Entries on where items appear
■ ■ ■ ■
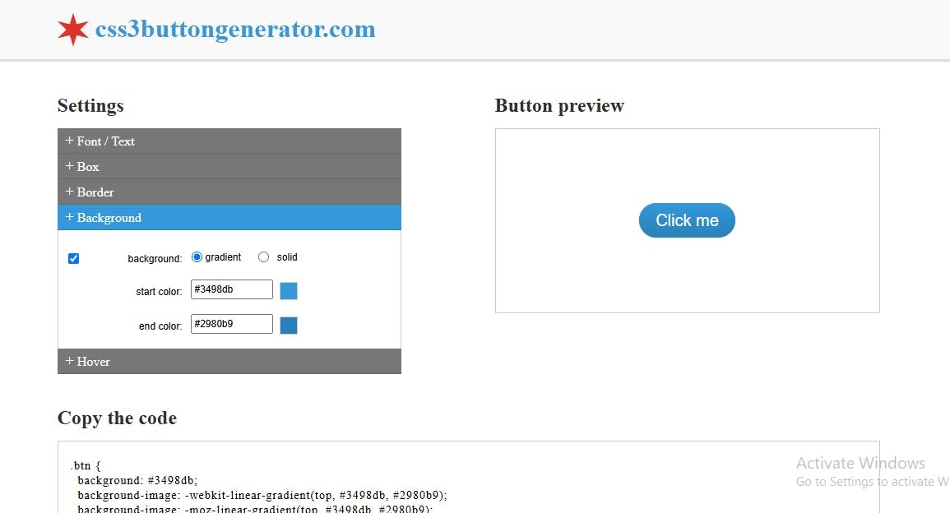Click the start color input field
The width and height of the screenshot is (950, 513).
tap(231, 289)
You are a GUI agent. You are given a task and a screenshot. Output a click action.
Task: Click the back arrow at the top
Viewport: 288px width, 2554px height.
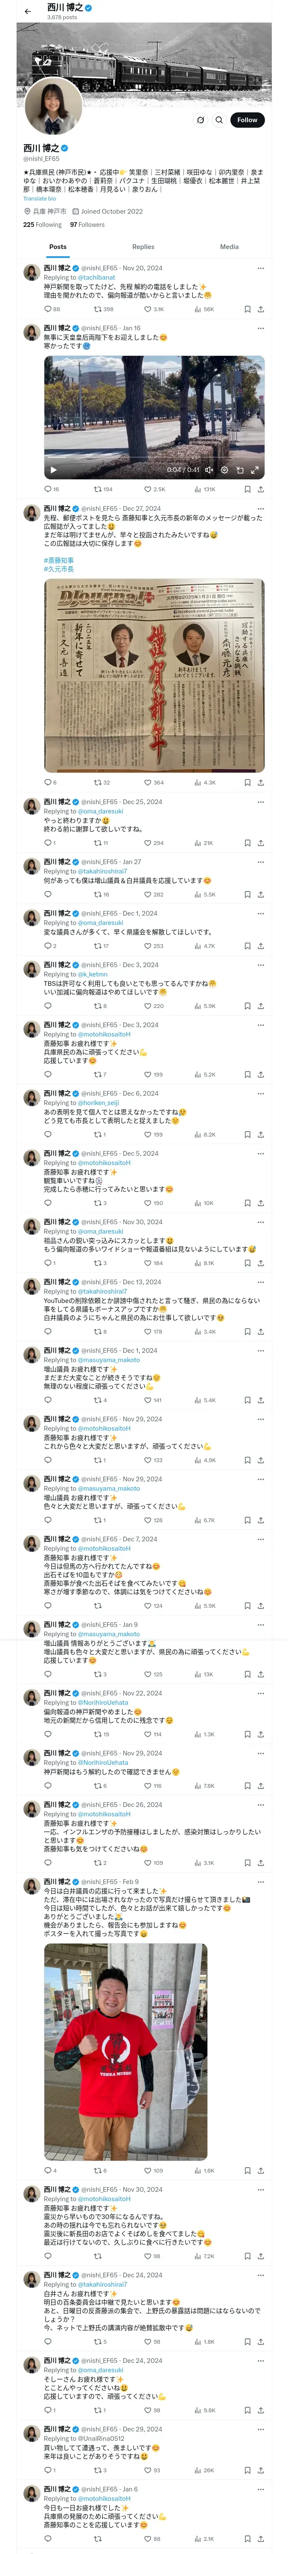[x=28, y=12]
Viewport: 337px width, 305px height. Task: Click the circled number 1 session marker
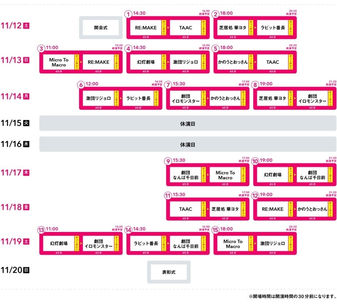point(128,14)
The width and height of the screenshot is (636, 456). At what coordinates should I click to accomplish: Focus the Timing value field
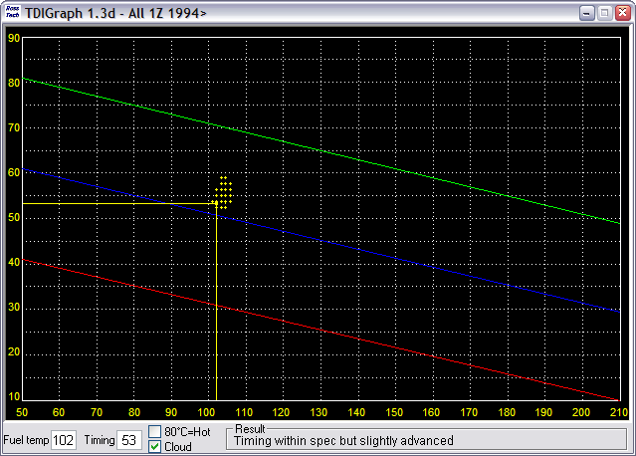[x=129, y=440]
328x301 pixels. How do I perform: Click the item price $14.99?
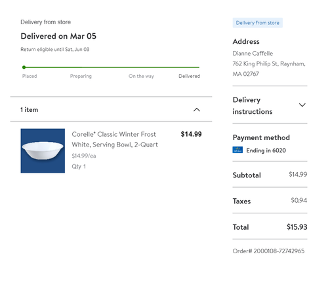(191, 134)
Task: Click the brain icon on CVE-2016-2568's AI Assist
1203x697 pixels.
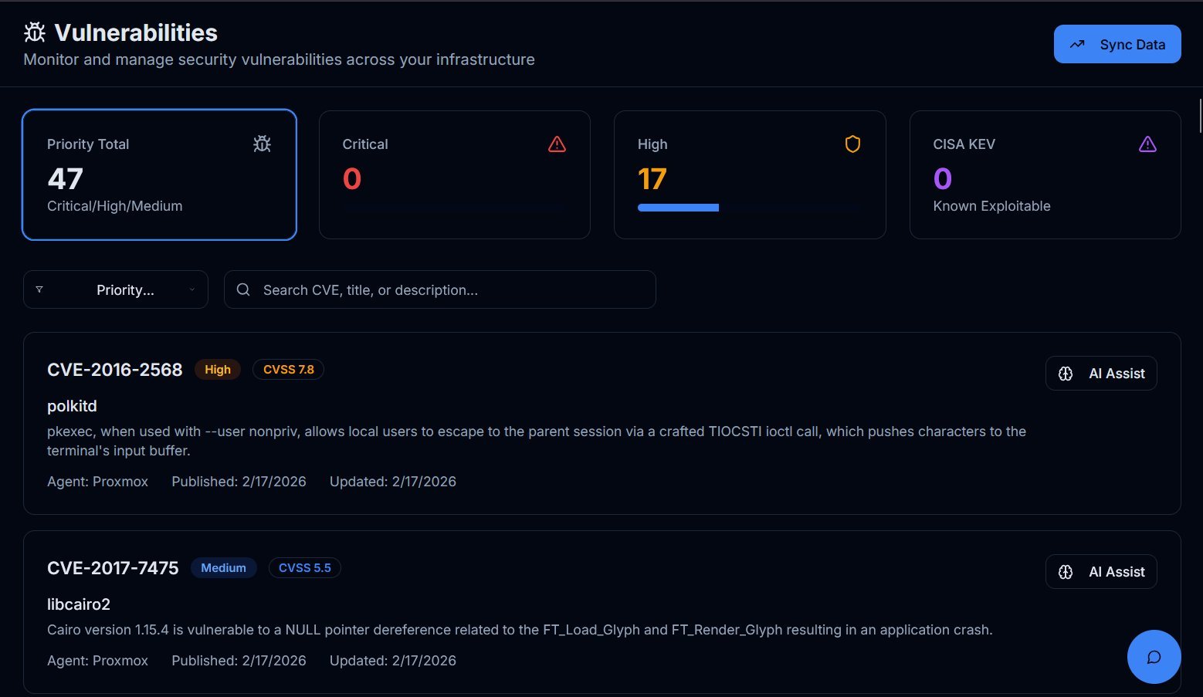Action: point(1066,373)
■ ■ ■ ■
## Task brief
Output every line of the listing above unchanged, leaving out the pictures.

## In response
Click the start color input field
The width and height of the screenshot is (950, 513).
tap(231, 289)
You are a GUI agent. You are given a task and a screenshot. Output a click action.
Task: Click the back arrow at the top
Viewport: 288px width, 2554px height.
[x=28, y=12]
Viewport: 337px width, 305px height. Task: Click the circled number 1 session marker
point(128,14)
The width and height of the screenshot is (636, 456). At what coordinates should I click to accomplish: Focus the Timing value field
[x=129, y=440]
328x301 pixels. How do I perform: Click the item price $14.99?
(191, 134)
Task: Click the brain icon on CVE-2016-2568's AI Assist
1203x697 pixels.
Action: point(1066,373)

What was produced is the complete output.